I know I have said this before. And, I know that many of you can relate. Since being diagnosed with Cowden’s Syndrome (insert your diagnosis here…) nothing is what it used to be. I am not the same. I have changed. Out of necessity, for survival, and maybe because sometimes its good to get rocked to your core so you have to shake it up a little. Don’t misunderstand me, I am not HAPPY about the diagnosis, or its far-reaching, life altering effects. I am just saying that complacency sometimes has some troubles of its own. A little shake up (or a few major earthquakes) now and again, keep us hopping.
So, when I say to you that my diagnosis with Cowden’s Syndrome has forced my transition into being a Smart Phone user, maybe you can relate. I promise, for me the two are closely connected.
I am frugal. Have always been careful with my money. I love to give to charities, I love to give to friends, for weddings, and showers, and babies, and special occasions. You should know that my credit card balances are respectably, almost frighteningly low, and I have been known to stop and save up for the things I want. And, you won’t catch me spending $100 on jeans I can get for $30, or gleefully sending off the payment for the utility bills without a slight lament that it seems like money wasted.
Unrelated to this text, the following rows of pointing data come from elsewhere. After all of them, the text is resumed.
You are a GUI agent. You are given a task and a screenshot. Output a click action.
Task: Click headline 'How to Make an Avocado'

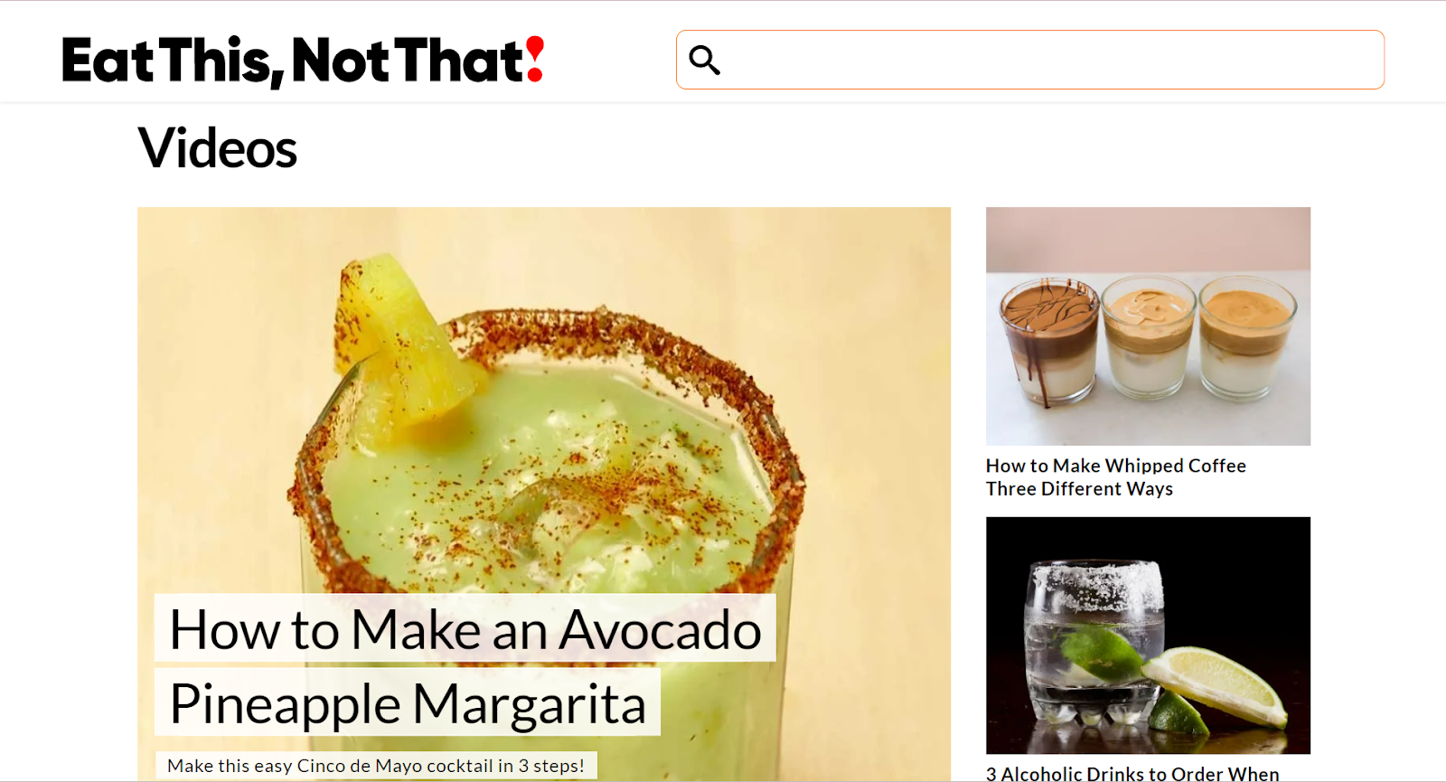(465, 629)

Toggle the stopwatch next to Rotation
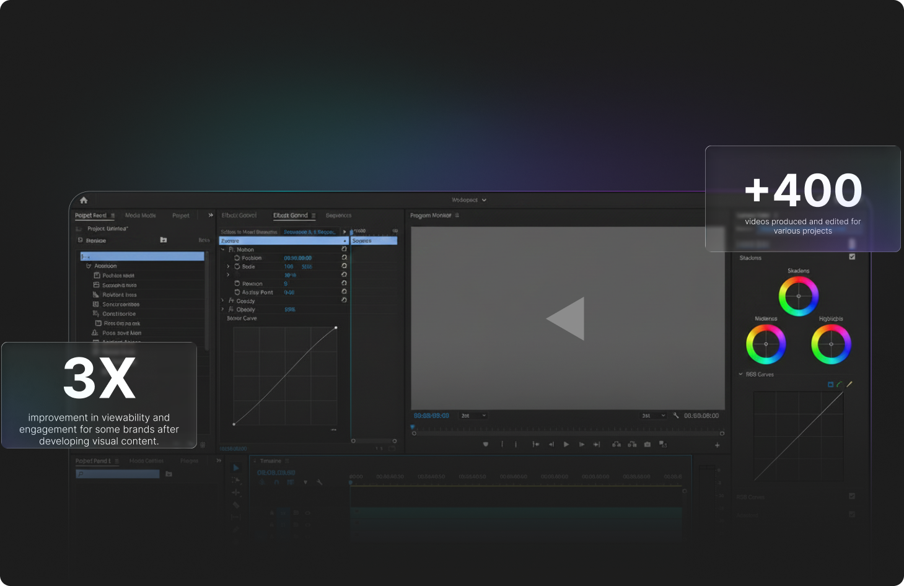(x=237, y=284)
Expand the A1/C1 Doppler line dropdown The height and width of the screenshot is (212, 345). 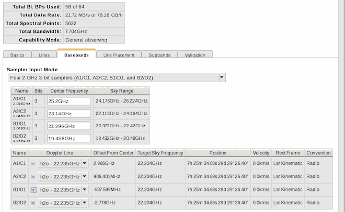[x=85, y=164]
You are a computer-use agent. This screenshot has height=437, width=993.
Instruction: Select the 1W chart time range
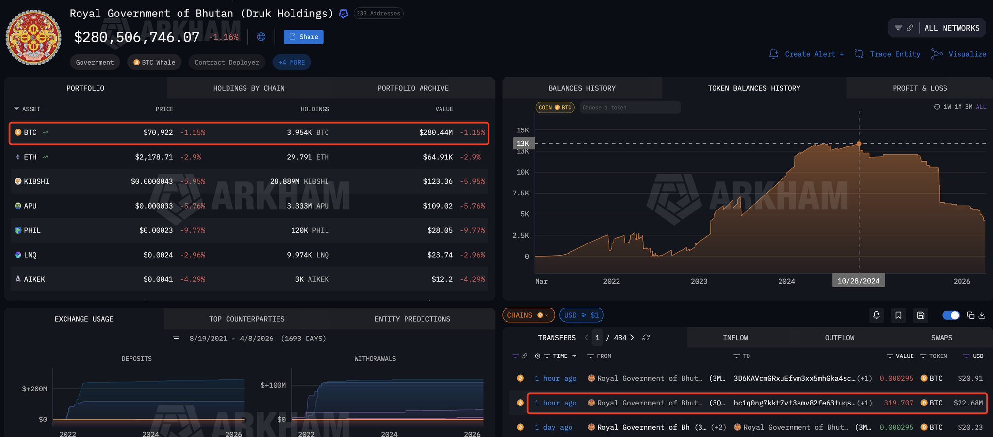947,107
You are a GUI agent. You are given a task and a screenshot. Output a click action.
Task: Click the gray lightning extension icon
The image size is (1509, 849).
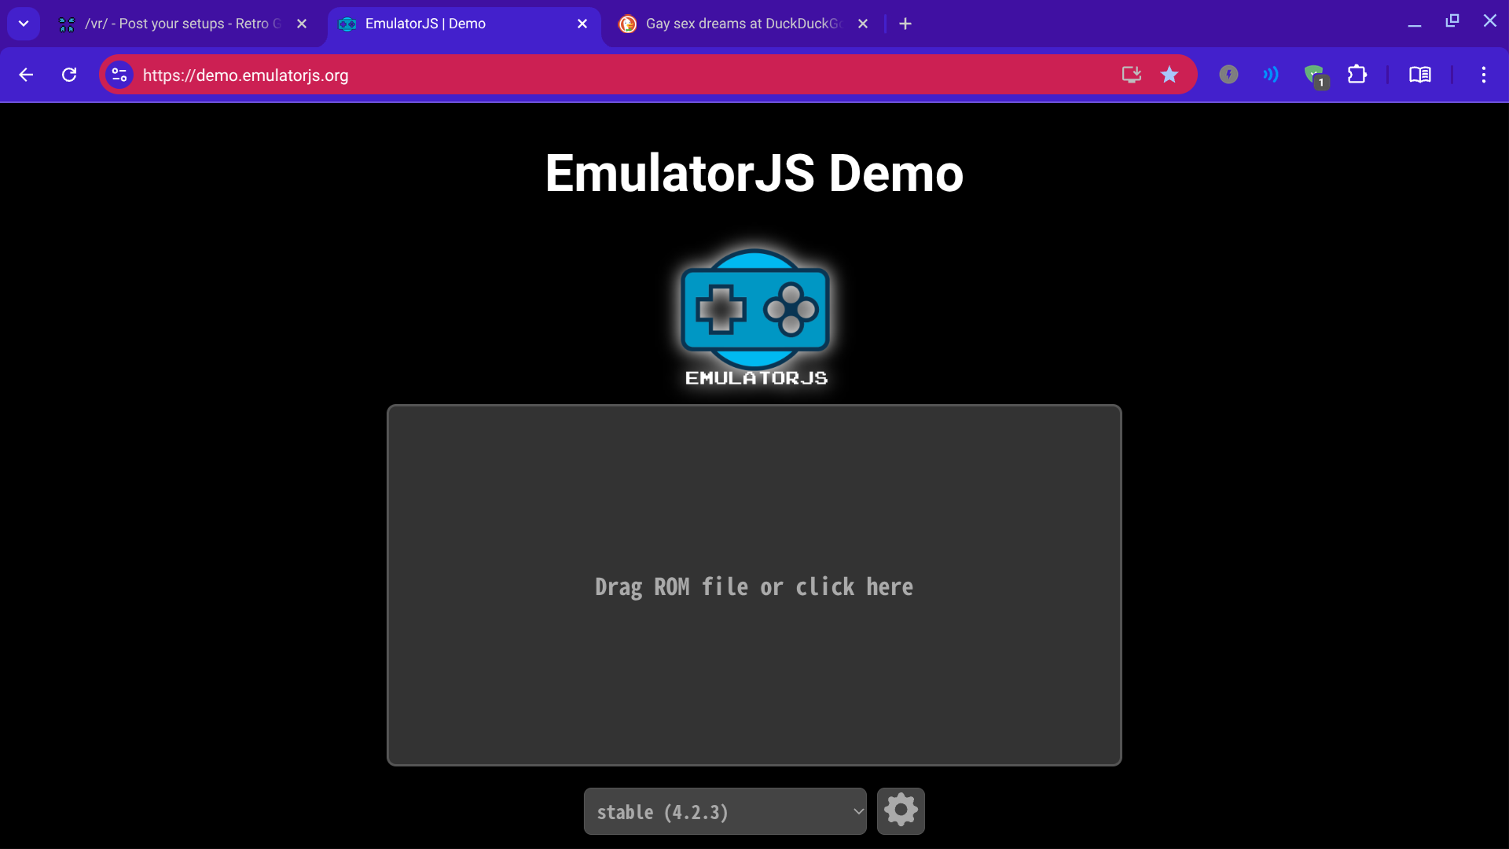[1228, 75]
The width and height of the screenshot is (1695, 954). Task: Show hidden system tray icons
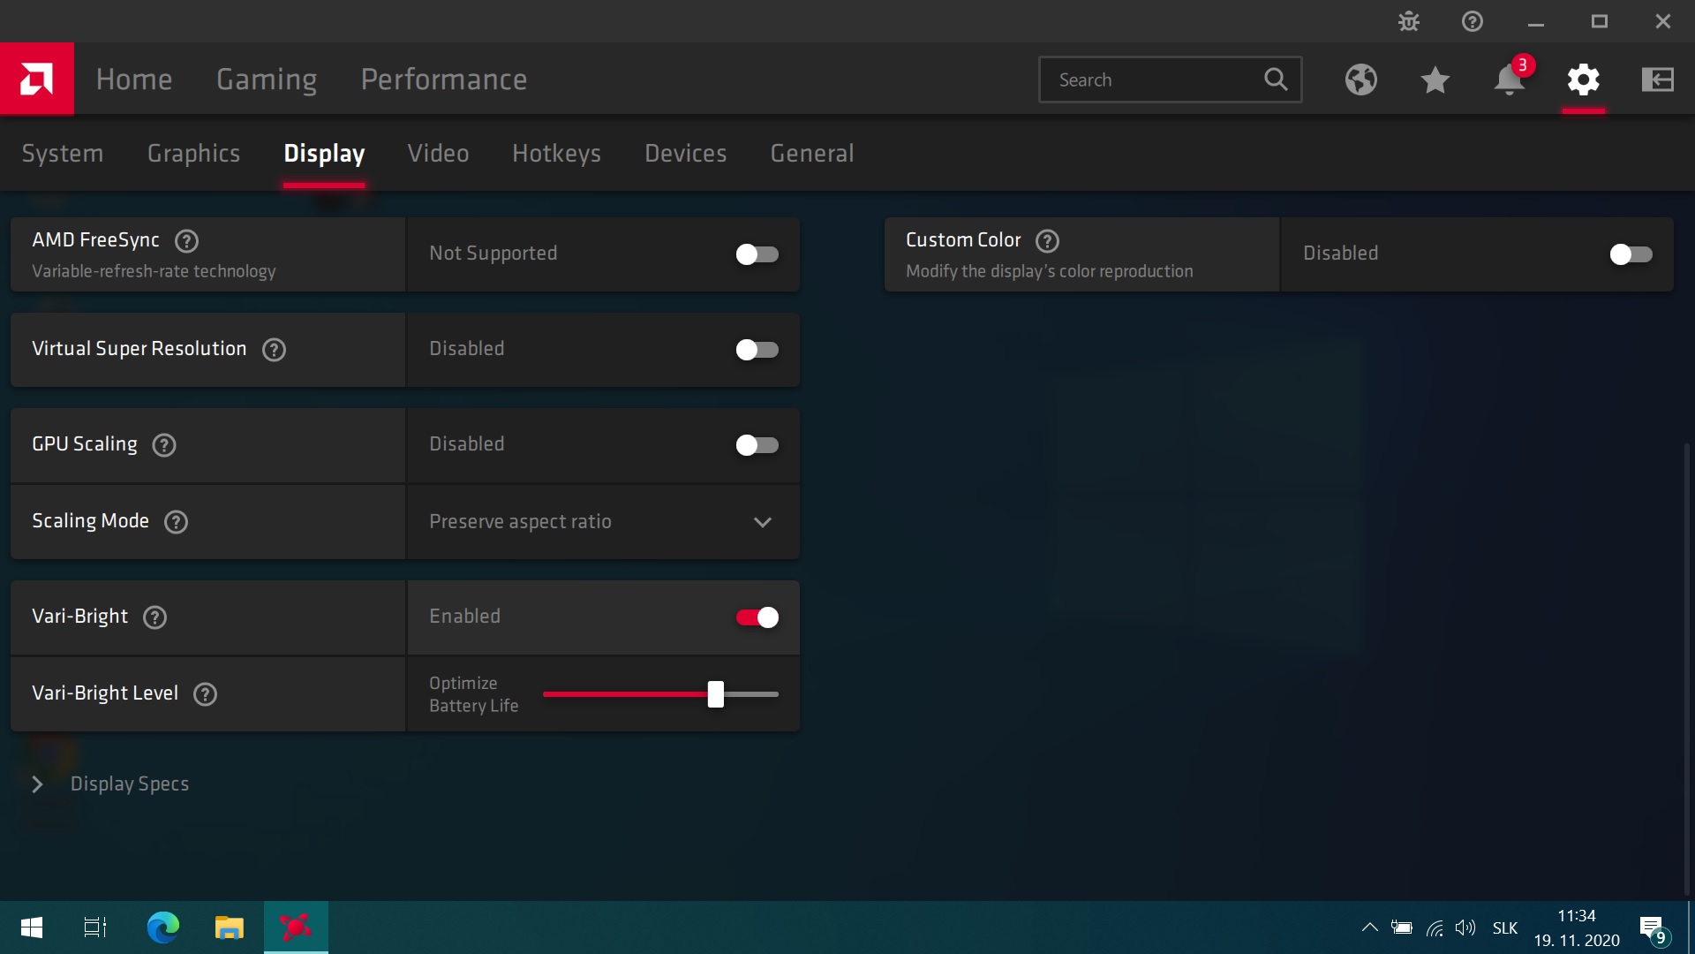point(1369,928)
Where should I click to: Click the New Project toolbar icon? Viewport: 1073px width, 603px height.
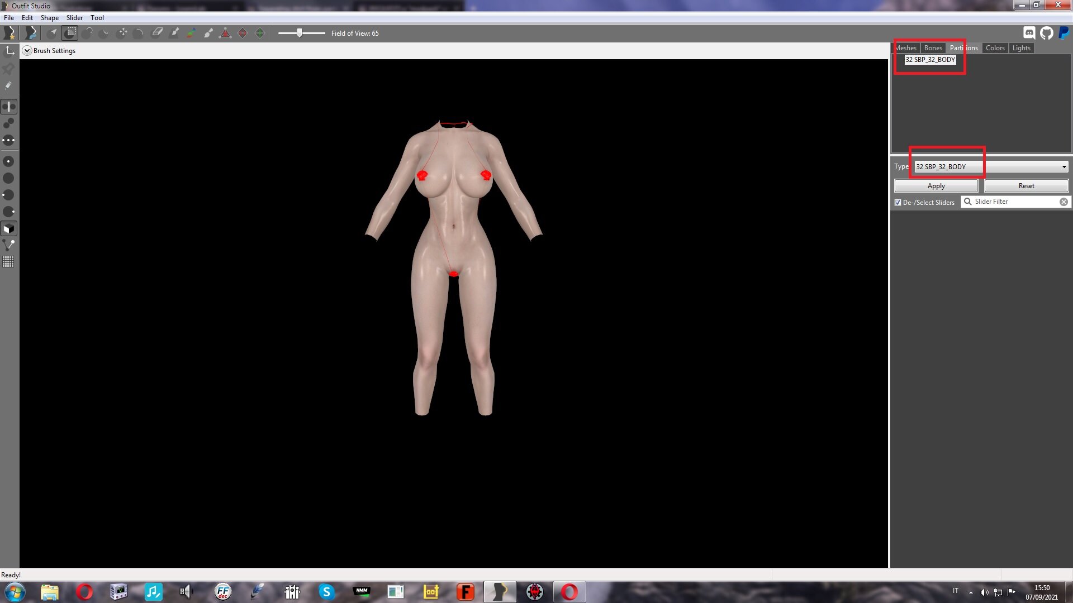coord(9,33)
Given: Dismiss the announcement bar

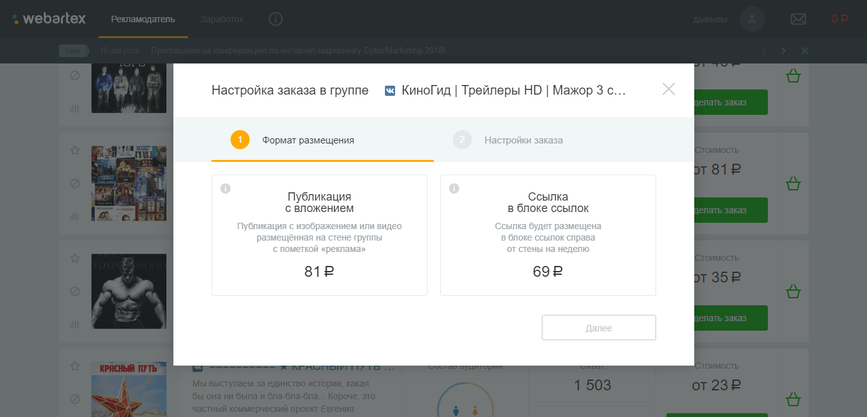Looking at the screenshot, I should point(804,51).
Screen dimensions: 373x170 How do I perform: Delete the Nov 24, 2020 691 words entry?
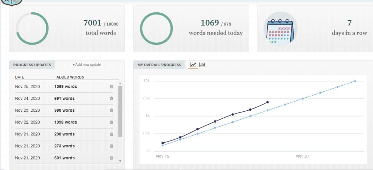click(111, 99)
When we first got cable, I only wanted one box. I resisted the DVR at first too. I lost – both times. But I didn’t care so much because Felix wanted it, and at least it was going to make him happy.
I don’t require a lot. A few pairs of comfortable sneakers, some nice jeans, and a few tops that fit me. I need a working computer, frosted cinnamon Cheerios, and an ice cream cone – often. I am content to alternate between a few pieces of jewelry. I like my house clean and neat – but other than that, it is hard for me to come up with something I want, or need, except for perhaps a few more hours in a day, and less time tied to my computer, which leads me to the reasons it might be time for a smart phone.
Now, Felix got his months ago. And I was OK with that. Again, he needed the boy toy. And, he uses it. He watches videos as he commutes from work, plays with family photos, and scaling down into just one lightweight device made his job as a climbing electrician even easier. When he first got his he said to me, you have to. I said, “No way!” I was still calculating the cost of his data plan and what it would do to our monthly cell phone bill.
But, these last few months have been a litany of medical tests and appointments for Meghan and I. We are constantly awaiting calls, and test results. And, I have found that in Manhattan, many – ok MOST, doctors will Email for convenience. Convenient – if you have access.
I can’t access my personal Email from work. Even if it gets through the fire wall, it’s just a bad idea. So I find myself daily, as I run home from work to let the dogs out – frantically checking Email and responding as quickly as I can. I also find myself waiting a lot, at doctors, at dancing school, at swimming, at PT, wasting time where I could be handling all of this.
So, my husband sat me down for “the talk.”
“Remember after your cancer in March, when I told you to order the Cirque du Soliel tickets for Disney World? Remember when you told me there was no way because the tickets were such and expense. Do you remember?”
I did remember, as I stifled a giggle. He had explained to me that now, having had the “wake up” of our lives – we were to take some chances, have some fun, and DO things we wanted to do. He reminded me that we are fortunate to be able to afford nice things, and sometimes, we need to treat ourselves to family memories. He said, “If having cancer didn’t wake you up, I don’t know what will.”
So, I ordered the Cirque du Soliel tickets last March, and we thoroughly enjoyed the show in August.
Now, he said – it’s time. Get rid of this phone.
And move onto this one.
“It’s time you stop worrying so much about every little detail. Have a little faith. Have a little fun. You have earned it.”
He’s right. He usually is. Last night I ordered my Iphone 5.
It will take about a month. I can wait. Poor Siri will be so busy with reminders she won’t know what to do. And I can’t wait to release a little of the pressure of having to remember everything.
Cowden’s Syndrome, with all the complications it added – means that that smart phone moved from luxury to necessity. And I must admit, I am resisting calculating the new bill because even I am little excited about being shoved into 2012!
And that my friends is how Cowden’s Syndrome (even) changed my phone!
One thought on “How Cowden’s Syndrome changed… my phone!”
Hope you enjoy the phone and all the great apps. Be sure to ask Siri the most bizarre questions you can think of, especially about herself.